Wisconsin does not permit second-parent adoption. So when Dusty and Beth had a child, Christian, by donor insemination in 2004 they filed a parentage petition and obtained an order from a trial judge that Dusty, the nonbio mom, was also Christian's parent. The trial court had two theories. First, it applied the state's donor insemination statute, which makes a husband the legal parent of a child born to his wife using donor insemination. It also used the "de facto parent" standard established in a 1995 visitation case and named Dusty a legal parent because she met that standard. These are both plausible theories supporting recognition of both of the Christian's parents. The couple's lawyer clearly sought some mechanism to protect Christian's emotional and economic security and the intent of this couple that their child have two parents.
When the couple split up they informally shared custody of the child, but in 2008 Dusty filed for joint custody and Beth responded by asking that the parentage order be declared void. Beth won, and Dusty appealed.
The appeals court said Beth was right on the law. It limited the insemination statute to husbands, and it said the "de facto parent" test could only support a visitation order, not a parentage petition. On the insemination issue, I blogged a little over a year ago about an Oregon appeals court ruling interpreting a similar statute to apply to the lesbian partner of a woman who gave birth through donor insemination. Unfortunately, the Wisconsin court ruled differently.
But -- and here is where it differed from the North Carolina court -- the Wisconsin court said the trial court that issued the parentage order DID have subject matter jurisdiction to do so. Therefore, it was a valid order unless appealed or unless Beth used a different statute to file for relief from that order within a "reasonable time," which she did not do. So Dusty remains Christian's mother. And similar parentage orders from Wisconsin courts, at least if they are several years old, cannot be challenged by a bio mom trying to get rid of her child's other parent.

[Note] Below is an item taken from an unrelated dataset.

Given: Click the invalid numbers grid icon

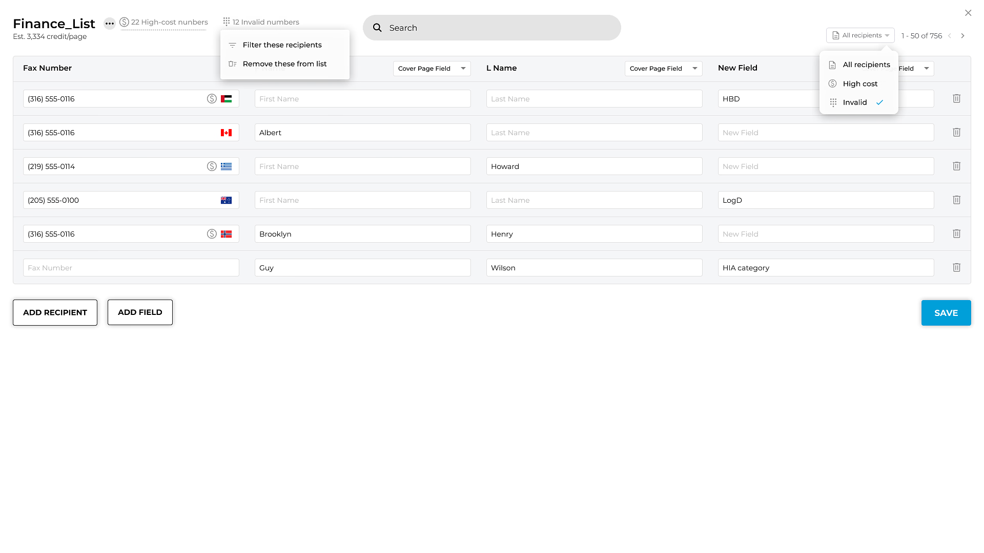Looking at the screenshot, I should (227, 22).
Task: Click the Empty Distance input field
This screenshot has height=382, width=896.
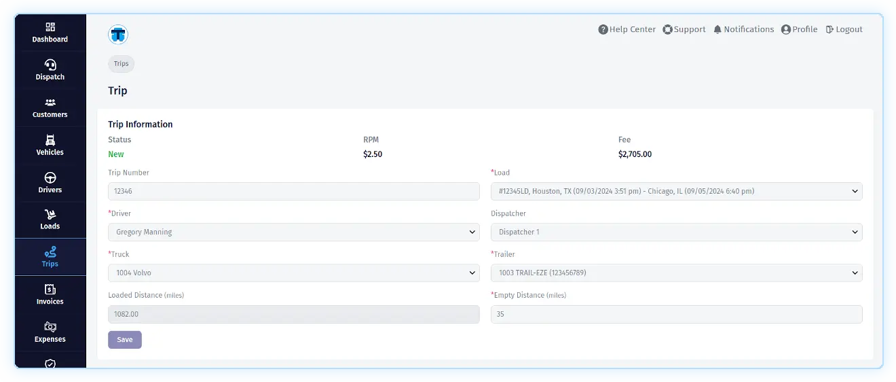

And if the couple remains together and has such an order it is valid for purposes of determining the right to government benefits, inheritance, or other matters flowing from the parent-child relationship.
It's worth mentioning again that this bio mom has destroyed a source of legal security for children of lesbian couples in Wisconsin while gaining nothing for herself. In the North Carolina case, the court vacated the adoption but ruled that the nonbio mom met the standard for obtaining a visitation order for her child, so the bio mom didn't get what she wanted there either. Instead she wiped out every second-parent adoption in the state, even for happily-still-together families.
And a note for gay male couples: Wisconsin has a surrogacy statute that allows a nonbio dad to obtain a parentage order when the child is born using a donor egg to a gestational surrogate. One of the country's most reputable surrogacy agencies is The Surrogacy Center in Madison, and they happily work with gay male couples.